**Directions for this task**
Report the count of lines below in which the string "each" occurs; include nothing else.

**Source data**
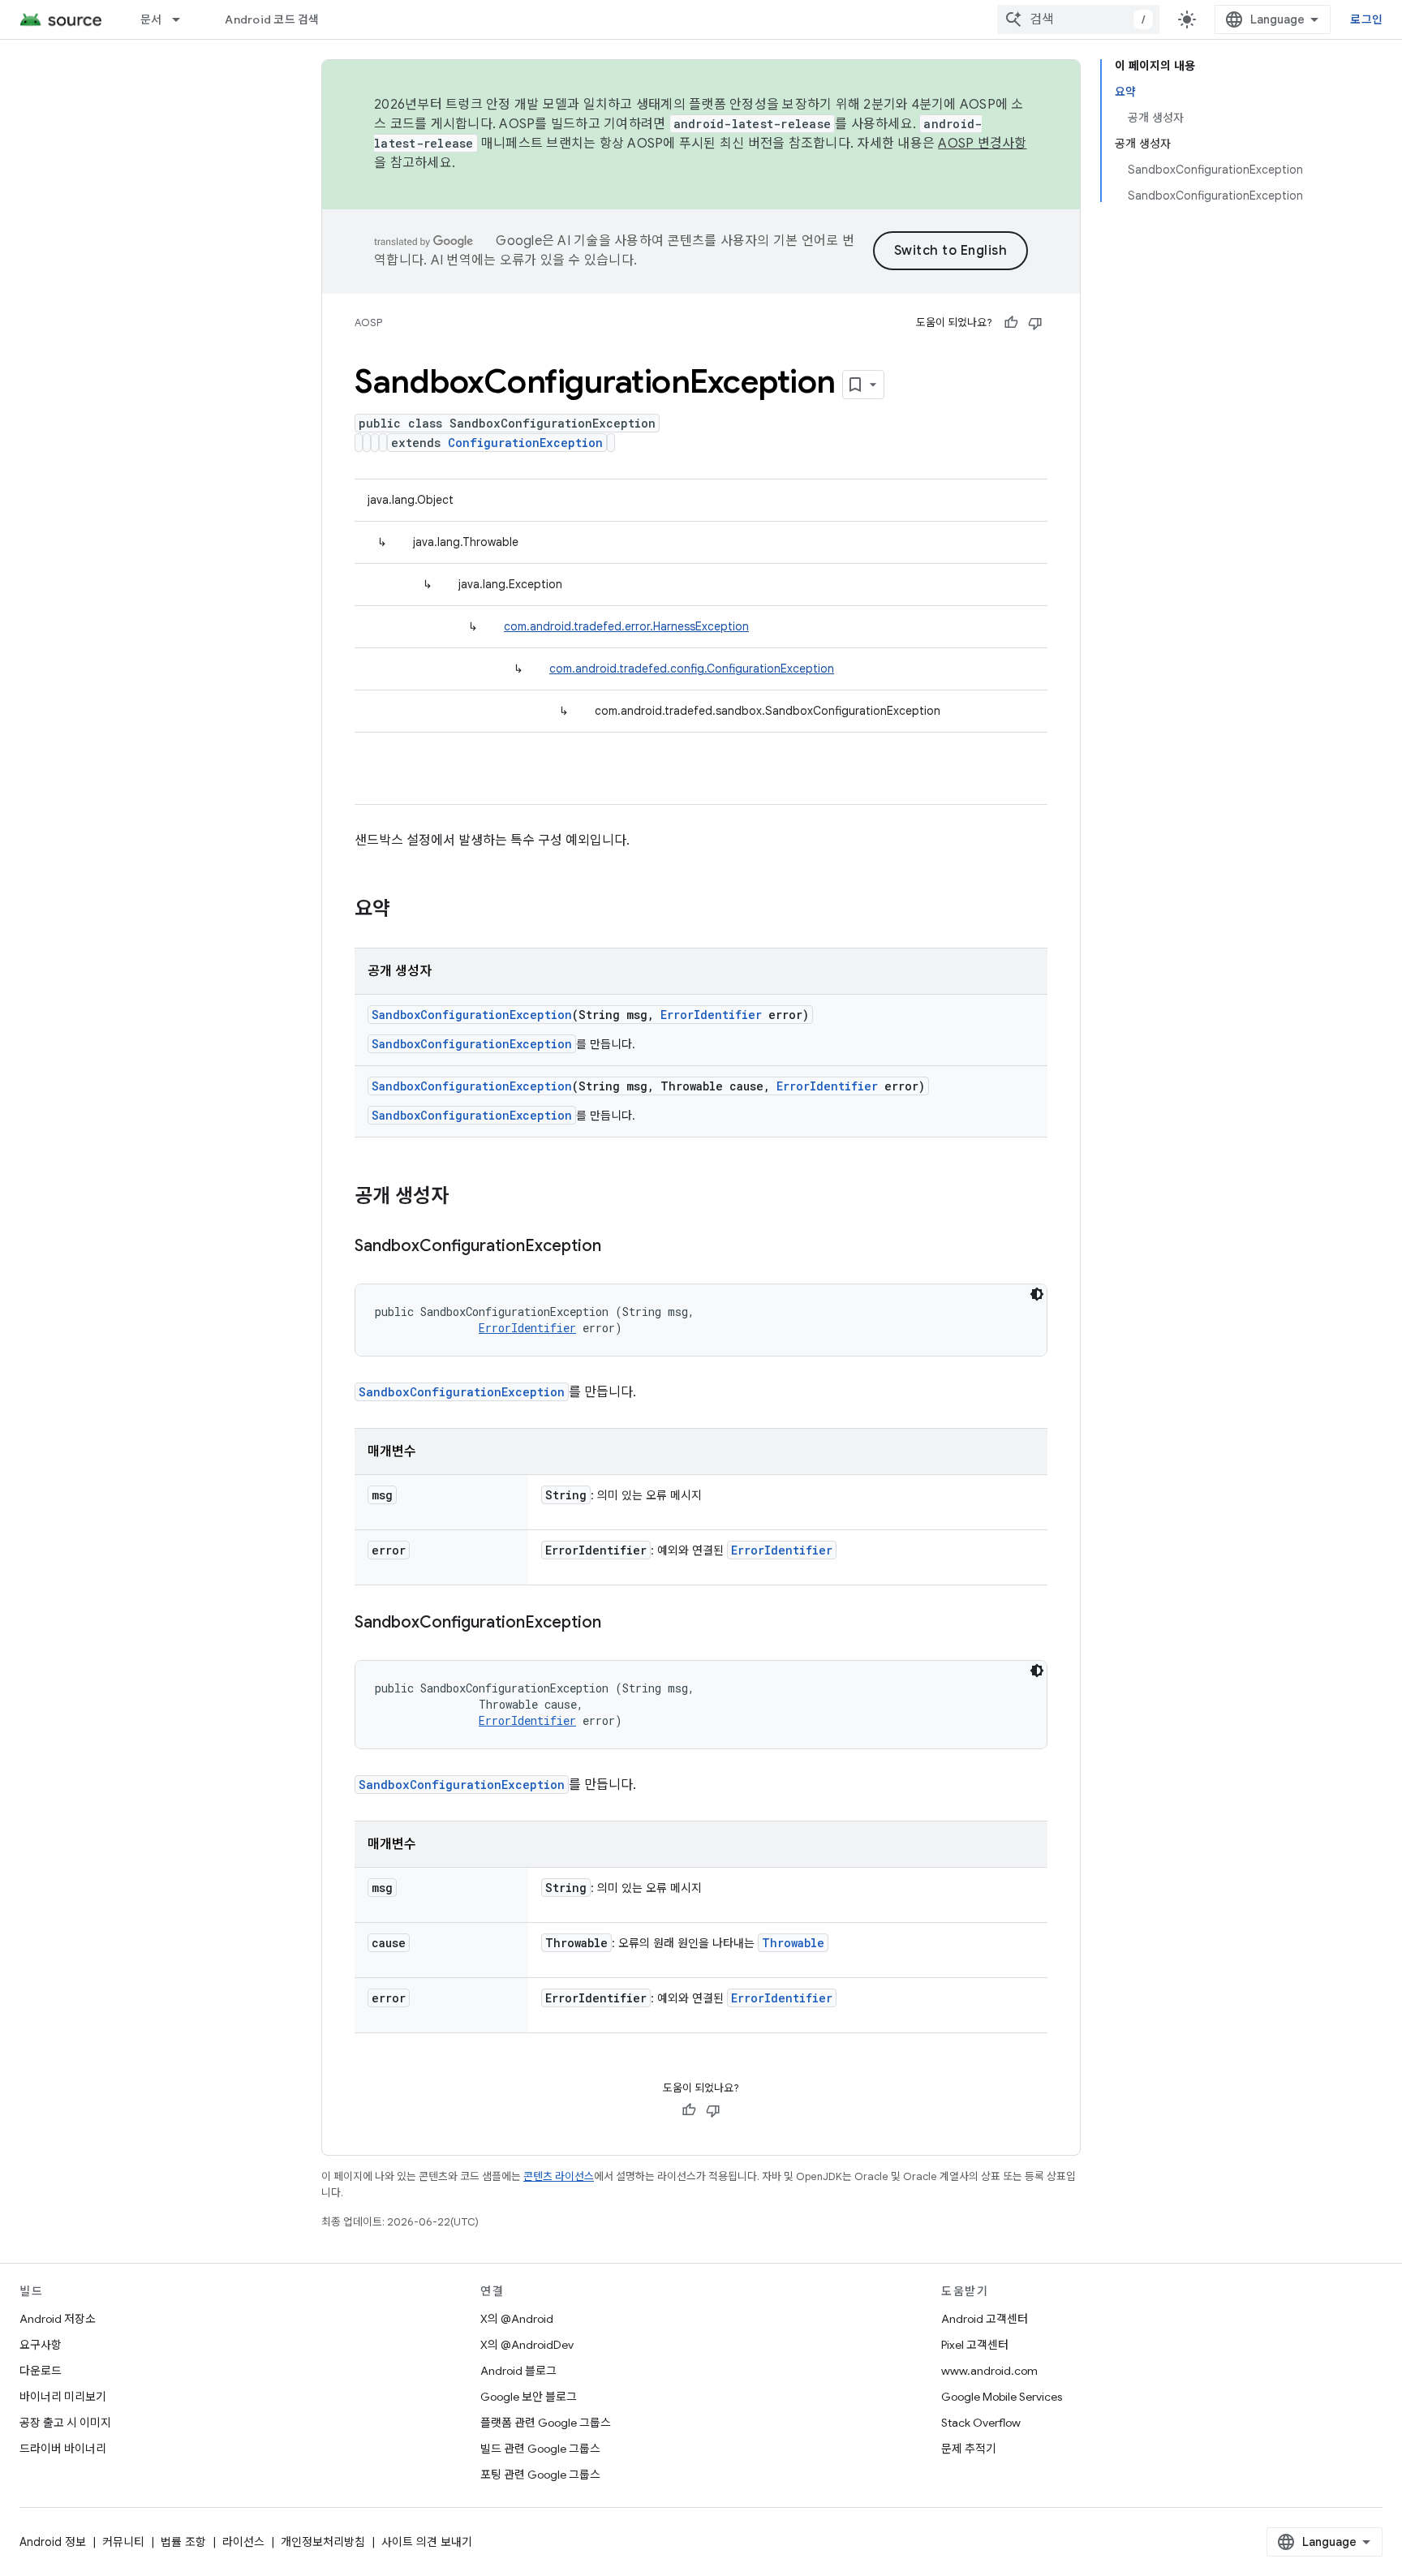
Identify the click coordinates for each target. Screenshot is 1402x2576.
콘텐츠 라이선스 (558, 2176)
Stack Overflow (981, 2422)
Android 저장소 (57, 2319)
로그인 (1366, 19)
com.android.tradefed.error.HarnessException (626, 626)
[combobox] (1078, 19)
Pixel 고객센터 (974, 2344)
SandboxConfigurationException (472, 1014)
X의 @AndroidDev (527, 2344)
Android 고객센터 (984, 2319)
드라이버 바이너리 (62, 2448)
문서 (151, 19)
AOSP (368, 322)
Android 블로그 (518, 2370)
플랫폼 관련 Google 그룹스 (545, 2422)
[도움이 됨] (1011, 323)
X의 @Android (516, 2319)
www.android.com (989, 2370)
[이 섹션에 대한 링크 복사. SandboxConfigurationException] (617, 1247)
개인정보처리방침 (323, 2541)
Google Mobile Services (1001, 2396)
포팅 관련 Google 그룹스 (540, 2474)
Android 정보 (52, 2541)
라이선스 (243, 2541)
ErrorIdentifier (711, 1014)
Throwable (793, 1942)
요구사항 (40, 2344)
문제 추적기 (968, 2448)
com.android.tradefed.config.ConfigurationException (691, 668)
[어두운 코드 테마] (1037, 1294)
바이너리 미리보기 (62, 2396)
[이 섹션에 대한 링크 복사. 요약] (406, 910)
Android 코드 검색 (272, 19)
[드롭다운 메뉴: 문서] (183, 19)
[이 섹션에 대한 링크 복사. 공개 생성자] (465, 1197)
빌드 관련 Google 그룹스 (540, 2448)
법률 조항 (183, 2541)
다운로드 (40, 2370)
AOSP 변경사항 (982, 143)
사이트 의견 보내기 (426, 2541)
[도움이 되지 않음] (1035, 323)
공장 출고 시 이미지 (65, 2422)
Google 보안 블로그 (528, 2396)
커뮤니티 (123, 2541)
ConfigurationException (525, 442)
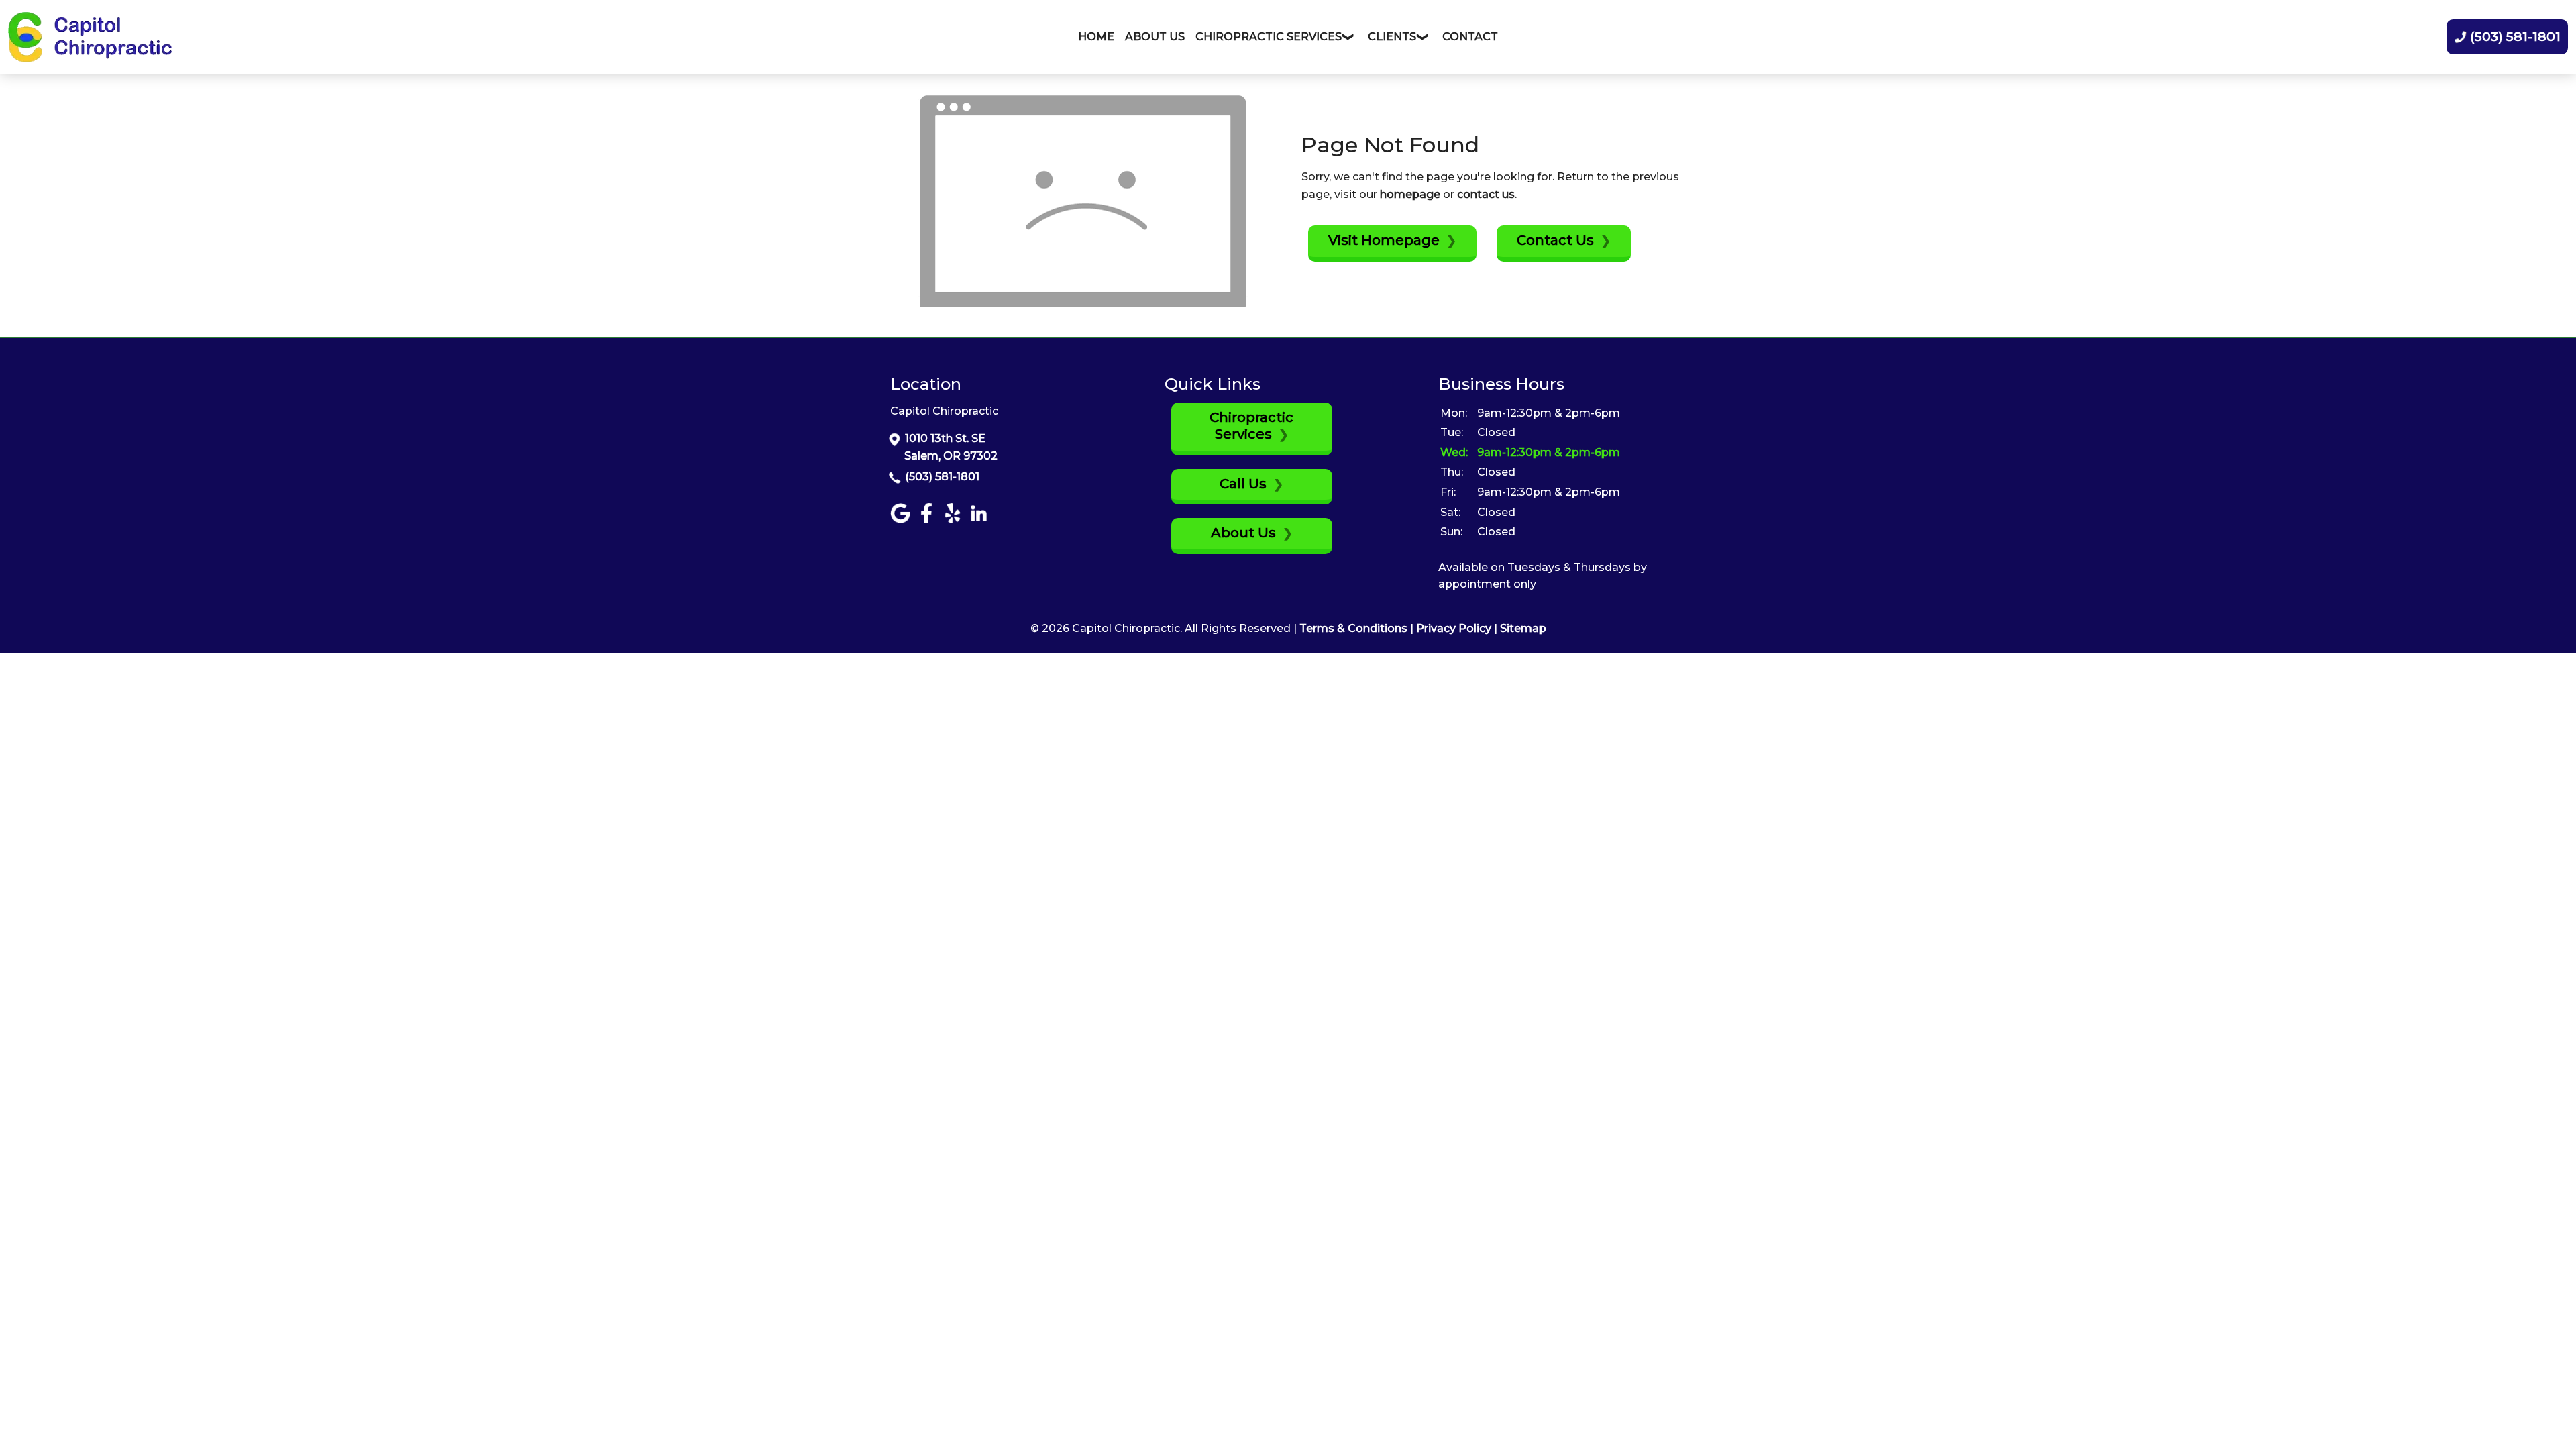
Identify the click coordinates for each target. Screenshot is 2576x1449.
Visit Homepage (1384, 240)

**Output for this task**
2